Acute bilateral simultaneous posterior ischaemic optic neuropathy (PION) is a rare visual complication of ectopic pregnancy-related haemorrhage. Only one other patient with acute visual loss related to haemorrhage from an ectopic pregnancy has been described.1

Case report

This healthy 37-year-old gravida 4 para 3 woman presented with acute bilateral simultaneous severe visual loss 1 day after her exploratory laparotomy, left salpingectomy, bilateral tubal ligation, and total abdominal hysterectomy for her ruptured cornual ectopic pregnancy. Prior to her surgery she had 20/20 vision. Intra-operative haematocrit was 19.3% (38–46% normal), intraoperative blood pressure readings ranged from 110/50 to 155/82 mmHg, and heart rate ranged from 58to 110 beats/min. She received a total of 6100 ml of crystalloid solution and her total estimated blood loss was 4000 ml. Postoperative haematocrit was 25.2% (38–46% normal) at 1 h, 18.2% (38–46% normal) at 6 h, and 15.6% (38–46% normal) at 12 h. Postoperative blood pressure readings ranged from 100/50 to 132/62 mmHg. On postoperative day one, she developed acute bilateral simultaneous visual loss associated with no headache or ocular pain. Her vision was NLP OU. Pupils were both 8 mm and nonreactive and round to light. Intraocular pressures were 17 mmHg OD and 18 mmHg OS. Extraocular motility was normal. Both optic discs appeared normal without any evidence of edema. Head CT scan was normal and MRI of the brain and orbits with gadolinium 3 days later did not reveal any infarcts or optic nerve pathology. CSF analysis was also normal.

After 1 month, her visual acuity improved to 20/200 OD and 20/40 OS. Humphrey central 24-2 visual field testing revealed that she had generalized depression OD and peripheral constriction OS. She had a right relative afferent pupillary defect and a red–green colour defect. Extraocular motility was normal. Diffuse disc pallor was greater in the right optic disc than in the left. P100 latencies were increased at 122 ms OD and 117 ms OS (97–115 ms normal); P100 amplitudes were decreased at 1.1 μV OD and 1.7 μV OS (3–15 μV normal). The electroretinogram (ERG) was normal.

Comment

Visual loss is an uncommon but well-known complication of severe hypotension and anemia, most often occurring in the perioperative period.2 Decreased blood supply to pial arteries derived from the ophthalmic artery leads to ischaemia of the posterior optic nerve.3 The pathogenesis of ischaemic optic neuropathy is unclear, but is believed to be related to optic nerve hypoxia or ischaemia in severe anaemia, with or without arterial hypotension.4 Hayreh4 noted that visual loss was not necessarily prevented in his patients who received immediate and adequate blood transfusion. He hypothesized that release of angiotensin, epinephrine, and vasopressin secondary to increased sympathetic activation could have caused vasoconstriction of the posterior optic nerve circulation resulting in posterior optic nerve ischaemia.
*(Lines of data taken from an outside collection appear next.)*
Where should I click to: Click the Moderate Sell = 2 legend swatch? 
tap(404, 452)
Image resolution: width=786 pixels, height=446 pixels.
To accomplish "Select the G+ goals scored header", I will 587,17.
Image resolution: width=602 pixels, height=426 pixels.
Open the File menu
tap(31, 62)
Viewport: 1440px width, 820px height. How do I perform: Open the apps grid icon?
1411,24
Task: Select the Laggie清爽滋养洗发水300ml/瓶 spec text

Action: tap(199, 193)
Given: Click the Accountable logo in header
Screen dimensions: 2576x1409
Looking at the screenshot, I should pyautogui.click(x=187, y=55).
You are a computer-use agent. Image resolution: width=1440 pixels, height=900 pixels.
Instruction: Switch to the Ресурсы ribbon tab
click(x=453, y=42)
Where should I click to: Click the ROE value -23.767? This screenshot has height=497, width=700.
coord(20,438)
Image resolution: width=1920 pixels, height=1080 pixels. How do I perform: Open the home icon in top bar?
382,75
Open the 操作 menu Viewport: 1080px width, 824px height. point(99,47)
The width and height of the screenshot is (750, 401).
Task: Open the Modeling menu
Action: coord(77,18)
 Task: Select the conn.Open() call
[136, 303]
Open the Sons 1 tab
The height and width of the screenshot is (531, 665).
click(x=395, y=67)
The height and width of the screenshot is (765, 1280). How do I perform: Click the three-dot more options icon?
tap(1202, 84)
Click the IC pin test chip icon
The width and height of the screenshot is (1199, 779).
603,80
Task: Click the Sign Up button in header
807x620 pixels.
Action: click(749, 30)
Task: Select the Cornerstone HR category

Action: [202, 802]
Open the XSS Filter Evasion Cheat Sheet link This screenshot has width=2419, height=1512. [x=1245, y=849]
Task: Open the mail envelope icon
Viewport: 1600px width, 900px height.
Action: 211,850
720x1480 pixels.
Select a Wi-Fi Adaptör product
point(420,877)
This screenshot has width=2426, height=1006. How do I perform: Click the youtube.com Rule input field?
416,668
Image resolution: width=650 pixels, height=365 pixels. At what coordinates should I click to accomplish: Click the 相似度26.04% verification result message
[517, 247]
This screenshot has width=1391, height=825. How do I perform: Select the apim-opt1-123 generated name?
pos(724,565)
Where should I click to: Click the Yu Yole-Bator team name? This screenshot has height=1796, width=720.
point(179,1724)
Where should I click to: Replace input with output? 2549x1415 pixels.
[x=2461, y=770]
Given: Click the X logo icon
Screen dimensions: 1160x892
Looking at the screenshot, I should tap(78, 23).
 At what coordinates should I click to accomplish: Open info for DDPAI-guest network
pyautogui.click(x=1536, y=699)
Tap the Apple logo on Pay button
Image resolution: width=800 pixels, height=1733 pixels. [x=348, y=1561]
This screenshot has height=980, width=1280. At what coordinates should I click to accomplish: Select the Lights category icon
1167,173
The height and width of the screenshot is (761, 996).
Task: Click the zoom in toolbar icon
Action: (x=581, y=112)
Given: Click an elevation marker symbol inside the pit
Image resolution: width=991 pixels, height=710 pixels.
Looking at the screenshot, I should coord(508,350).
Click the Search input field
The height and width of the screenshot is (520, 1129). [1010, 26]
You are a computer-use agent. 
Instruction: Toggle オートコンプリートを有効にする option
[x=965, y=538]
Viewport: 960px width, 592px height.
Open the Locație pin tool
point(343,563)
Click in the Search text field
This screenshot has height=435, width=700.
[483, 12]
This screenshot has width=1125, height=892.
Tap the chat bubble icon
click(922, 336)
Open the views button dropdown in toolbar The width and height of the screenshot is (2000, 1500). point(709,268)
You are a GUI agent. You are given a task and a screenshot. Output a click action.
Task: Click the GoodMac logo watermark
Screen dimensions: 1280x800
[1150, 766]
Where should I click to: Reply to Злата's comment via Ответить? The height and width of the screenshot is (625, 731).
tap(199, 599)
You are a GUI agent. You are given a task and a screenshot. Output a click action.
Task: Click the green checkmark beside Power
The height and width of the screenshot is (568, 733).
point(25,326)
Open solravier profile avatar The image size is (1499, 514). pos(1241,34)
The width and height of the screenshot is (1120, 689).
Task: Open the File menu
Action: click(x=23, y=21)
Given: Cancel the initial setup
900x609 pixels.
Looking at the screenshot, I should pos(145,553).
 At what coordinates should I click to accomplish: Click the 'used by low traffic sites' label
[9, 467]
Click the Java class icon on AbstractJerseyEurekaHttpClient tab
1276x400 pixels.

The diagnostic criteria for PION in this report are based upon those put forth by Buono et al5 which includes: (1) an acute decrease in visual acuity, visual field, or both; (2) an ipsilateral relative afferent pupillary defect, unless there is bilateral symmetrical involvement or a preexisting contralateral optic neuropathy when the pupils are sluggish or nonreactive to light. (3) documentation of a normal optic disc at the onset of visual deficit; (4) exclusion of other identifiable causes of visual deficit, including retinal and glaucomatous problems, and other causes of optic neuropathy, such as compression, demyelination, or inflammation with neuroimaging; (5) an abnormal VEP. (6) a normal ERG. (7) development of optic disc pallor within 4 – 8 weeks of onset of visual loss.

Unlike the patient described by Chun and Levin1 who had nonarteritic anterior ischaemic optic neuropathies (NAION) after ectopic pregnancy-related haemorrhage, the patient in this report presented with acute bilateral PION. The optic discs were initially normal without any oedema and then became diffusely pale about 1 month later. Her normal MRI of the brain, normal ERG, and abnormal VEP helped confirm that her visual loss was a result of optic nerve lesions. The patient described by Chun and Levin1 experienced minimal visual recovery, but the patient in this report improved to 20/200 OD and 20/40 OS with residual visual field defects after 4 weeks of onset.

This case report illustrates the unusual complication of bilateral PION associated with haemorrhage from a cornual ectopic pregnancy. This type of visual loss does not necessarily lead to legal blindness and occasionally may improve spontaneously. Acute bilateral PION should be included as a possible cause of visual loss in this clinical setting.